Patat : "Chapeau à tout le groupe !"

Le 26/05/2019 à 09:06Mis à jour Le 26/05/2019 à 14:55

TOP 14 - L’entraîneur des avants de La Rochelle Grégory Patat savoure la qualification de son équipe en barrage, vendredi prochain au Racing 92, au regard de la densité d’un championnat qu’il estime complètement fou.

Rugbyrama : Grégory, avez-vous douté contre Bordeaux ? Tout était encore possible à la mi-temps pour les Girondins.

Grégory Patat : Franchement, on n’a pas douté parce qu’on savait que le temps allait être pour nous vu que Bordeaux n’avait plus rien à jouer. Si on les mettait à mal, on allait creuser l’écart. Jusqu’à la mi-temps, nous n’avons rien voulu savoir des scores des autres matchs. Après la mi-temps, on s’est renseignés un peu. On savait que Montpellier menait à Clermont ou était proche au score. On savait qu’il nous fallait le bonus offensif.

La leçon première, c’est que l’objectif de début de saison est atteint ?

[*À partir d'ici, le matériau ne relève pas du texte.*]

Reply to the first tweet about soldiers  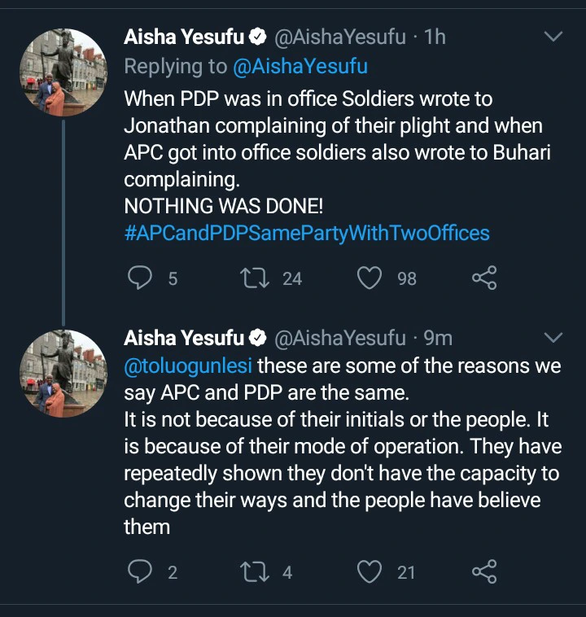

G.P. : Oui, l’objectif est atteint. Mine de rien avant cette dernière journée, nous étions septièmes. Nous n’avions plus les cartes en mains parce que si Montpellier gagnait avec le bonus offensif et que les autres équipes avaient des résultats favorables, nous pouvions nous retrouver à l’as. On le voulait ce barrage parce qu’il y a eu pas mal de changements avec l’arrivée d’un manager au mois de novembre. C’est toujours quelque chose de délicat. Nous avons travaillé fort pour en arriver là et franchement nous ne voulions pas revivre la même frustration que l’année dernière (7e).

Que dire de cette dernière journée de Top 14 ? Castres est éliminé, Montpellier est qualifié.

G.P. : C’est dingue qu’il y ait un tel scénario. C’est bien pour les observateurs ! Mais pour les acteurs de l’intérieur, c’est compliqué. Je trouve que nous avons fait une saison plutôt solide. Il y a eu quelques faux-pas comme beaucoup d’équipes durant cette saison. Et ça aurait été frustrant de s’arrêter là parce que c’est tellement dur de finir dans les six premiers. Vincent Merling (le président rochelais) l’a assez dit : on se rendra compte plus tard des efforts nécessaires qu’il faut faire pour finir dans les six premiers. Chapeau à tout le groupe !

Ce Top 14 fut une nouvelle fois très serré. Cette réalité s’est une nouvelle fois vérifiée.

G.P. : Vous prenez les équipes qui sont de la 4e à la 10e place, quelle marge de manoeuvre y-a-t-il ? Il ne peut y avoir que de la fierté par rapport au travail fourni. Nous allons profiter de l’instant présent mais l’année prochaine tout sera effacé. Deux équipes ont survolé le championnat, Toulouse et Clermont. Montpellier, c’était soi-disant fini pour eux et tu vois qu’ils sont encore là et en barrage. Ca montre la difficulté du championnat et son homogénéité.